# INSTRUÇÕES:
1. No texto sobre o movimento #ProShowNãoAcabar, que instrumento Márcio Buzelin toca no Jota Quest?
2. Liste todos os artistas que, segundo o texto sobre o movimento #ProShowNãoAcabar, deram apoio imediato à postagem de Vanessa Moreno.
3. Dê continuidade ao texto sobre o movimento #ProShowNãoAcabar a partir do ponto em que ele termina.

# TRECHO DO TEXTO:
Nas últimas semanas, artistas da música brasileira vêm usando as redes sociais para denunciar os efeitos de um mercado cada vez mais guiado por algoritmos. O movimento, identificado pela hashtag #ProShowNãoAcabar, reúne nomes de diferentes gêneros e gerações em uma crítica pública à forma como plataformas digitais e redes sociais influenciam a produção artística, a visibilidade e o retorno financeiro no setor.
A cantora Vanessa Moreno foi uma das primeiras a se manifestar:
“Música virou conteúdo com prazo de validade. #ProShowNãoAcabar”, escreveu em seu perfil no Instagram.
A postagem recebeu apoio imediato de nomes como Zélia Duncan, Ellen Oléria, Kiko Loureiro (Angra e Megadeth), João Suplicy, Joyce Moreno e Cláudio Nucci. O uso da hashtag se multiplicou entre artistas de diferentes estilos, com falas que apontam para um esvaziamento da música enquanto arte autoral.
Algoritmo como filtro de alcance
Entre os principais pontos levantados pelos artistas está a dificuldade de alcançar o público sem depender do desempenho dos algoritmos. Márcio Buzelin, tecladista do Jota Quest, publicou:
“A música é boa. Mas o algoritmo não achou. Imagino os artistas novos, a dificuldade em ter alcance nessa indústria tão ‘matemática’. Eu apoio esse movimento. #ProShowNãoAcabar”.

# TRECHOS DE DADOS:
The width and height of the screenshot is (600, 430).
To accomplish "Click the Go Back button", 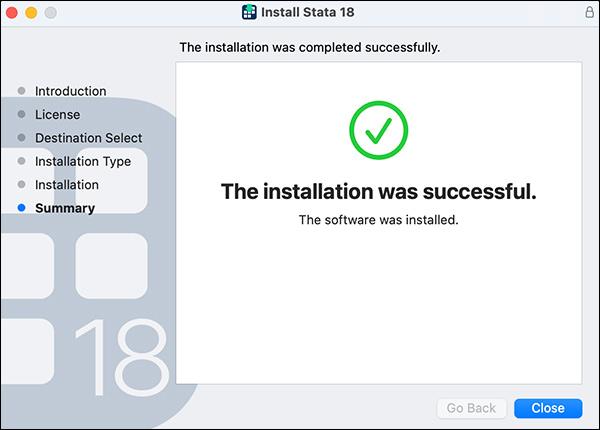I will tap(471, 408).
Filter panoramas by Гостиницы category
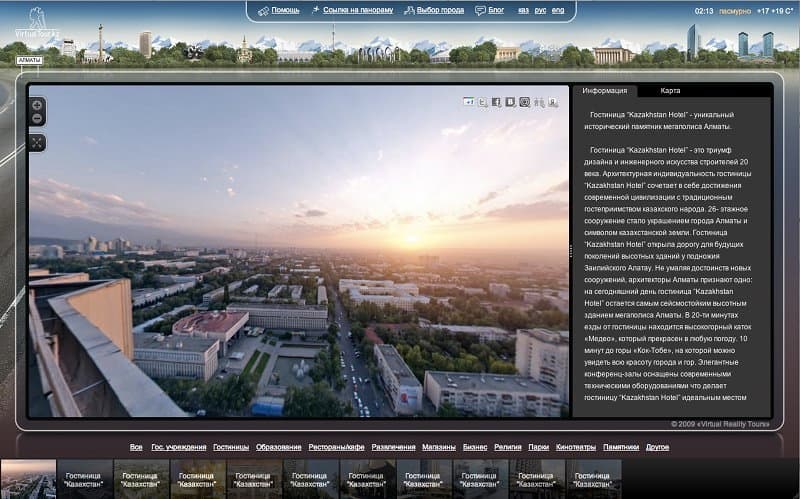800x499 pixels. coord(231,447)
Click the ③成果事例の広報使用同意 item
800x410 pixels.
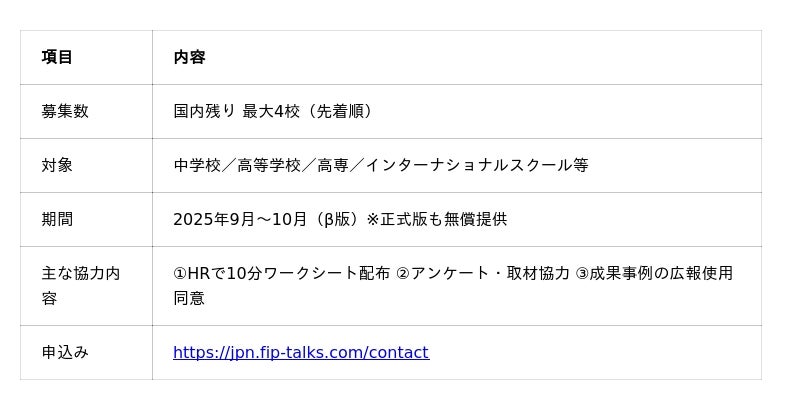coord(654,273)
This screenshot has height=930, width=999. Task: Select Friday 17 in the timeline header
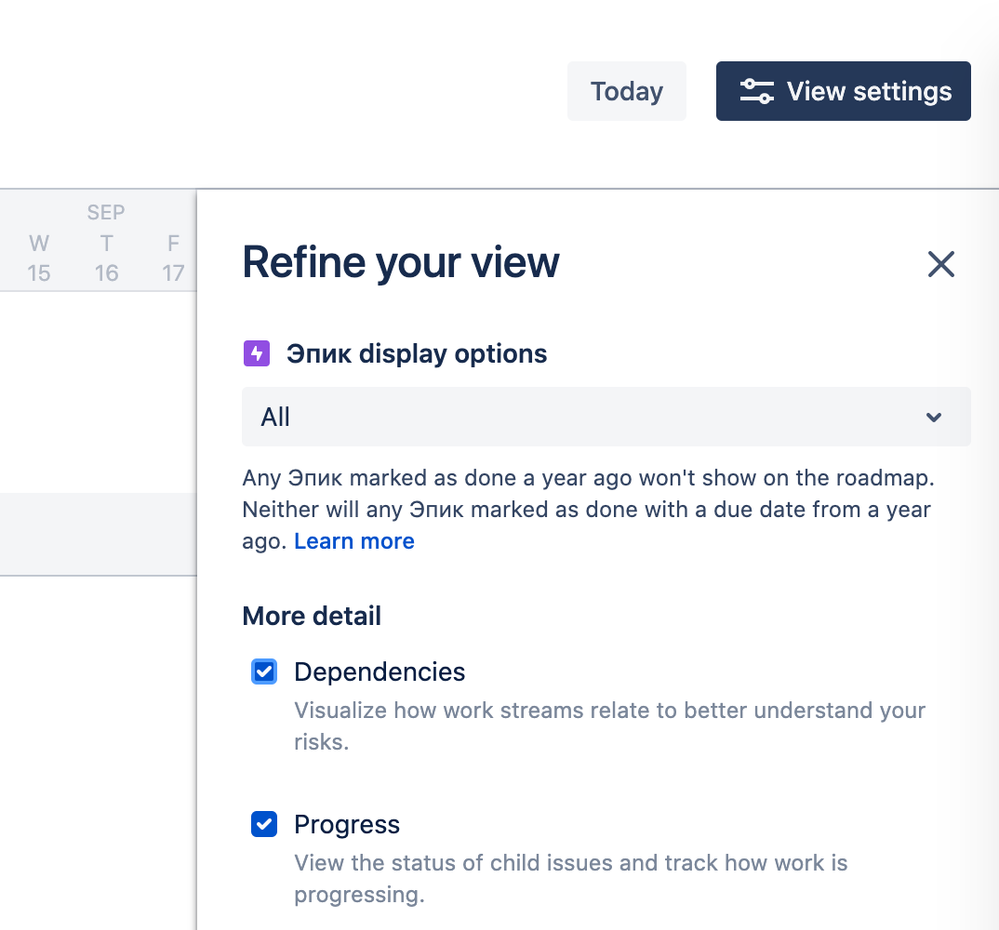tap(173, 258)
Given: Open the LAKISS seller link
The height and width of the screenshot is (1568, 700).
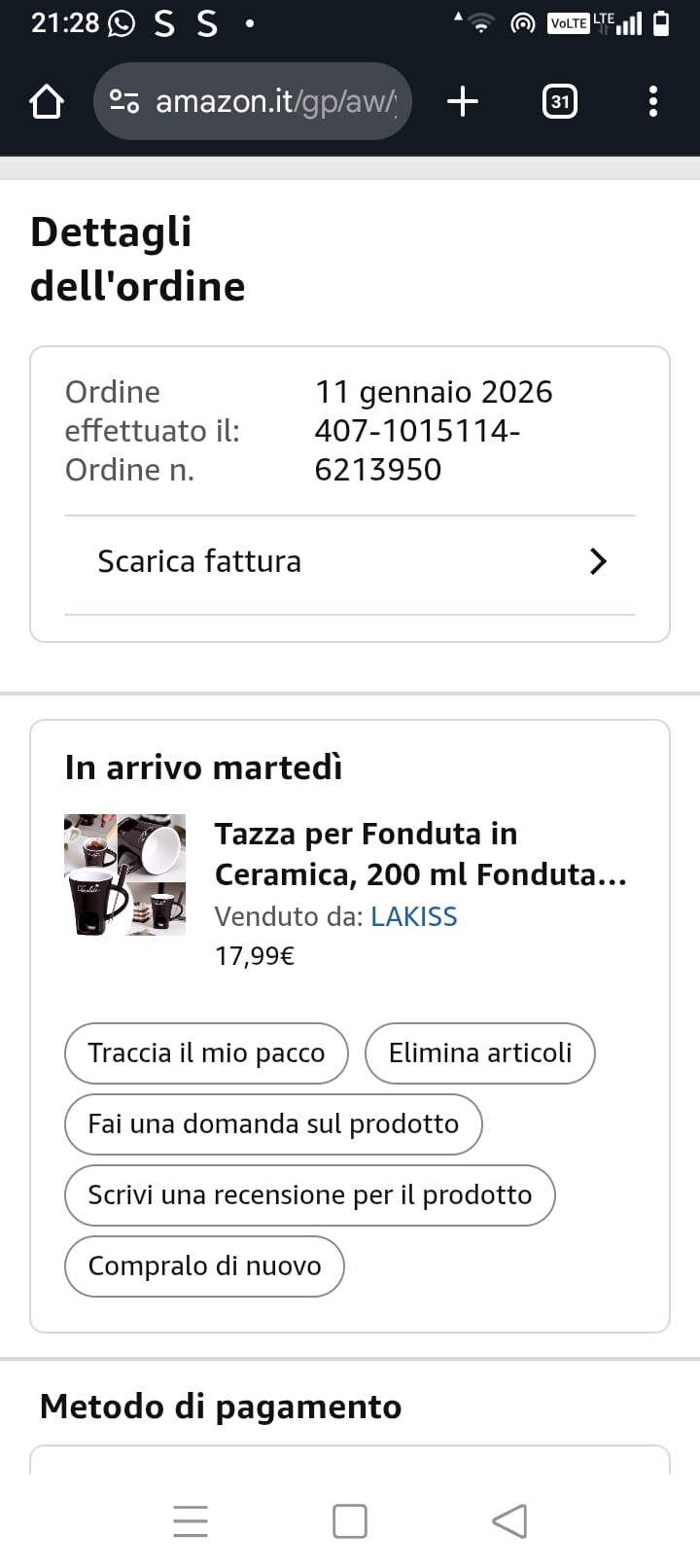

# RESPOSTAS:
1. Ele é tecladista do Jota Quest.

2. Zélia Duncan, Ellen Oléria, Kiko Loureiro, João Suplicy, Joyce Moreno e Cláudio Nucci.

3.
Na mesma linha, Tibless, backing vocal do Jota Quest e artista do Soul Brasileiro, destacou a inversão de prioridades:
“Fazer música virou menos importante do que fazer dancinha”.
Já o músico e produtor Mr. PinGO escreveu:
“Postar não deveria ser mais urgente que compor. Queria fazer música – não só alimentar o feed”.
Os relatos evidenciam a pressão crescente sobre músicos para produzir conteúdo constante, muitas vezes em detrimento da criação artística.

Criação sufocada por métricas
A advogada Maria Rita Lunardelli, especialista em direitos autorais e atuante há mais de uma década na defesa de um mercado mais justo, observa que o atual modelo digital afeta diretamente a sustentabilidade do trabalho artístico.
“O valor da música foi reduzido a centavos por play e músicos acompanhantes sequer recebem da maioria das plataformas. Milhões de likes, curtidas, views em redes sociais, nem sempre se convertem em retorno financeiro”, analisa.
Segundo ela, mesmo quando artistas investem em impulsionamento, a entrega do conteúdo ainda depende do algoritmo.
“Parece que viralizar passou a valer mais do que ter talento. Postar o tempo todo virou obrigação e a pressa por lançar está superando o cuidado em criar. Isso sufoca, silencia e tira voz de quem cria”, conclui.
Pressão e invisibilidade nas redes
Outros nomes que aderiram à hashtag #ProShowNãoAcabar incluem a cantora Indy Naíse, o músico e compositor André Moraes, o gaitista Jefferson Gonçalves e a banda de rock paulista Almanak. Em comum, todos manifestam preocupação com a substituição da trajetória artística por métricas e engajamento digital.
Para Ellen Cristiane, vocalista da Almanak, a rotina exigida pelas redes não é compatível com os tempos da criação musical.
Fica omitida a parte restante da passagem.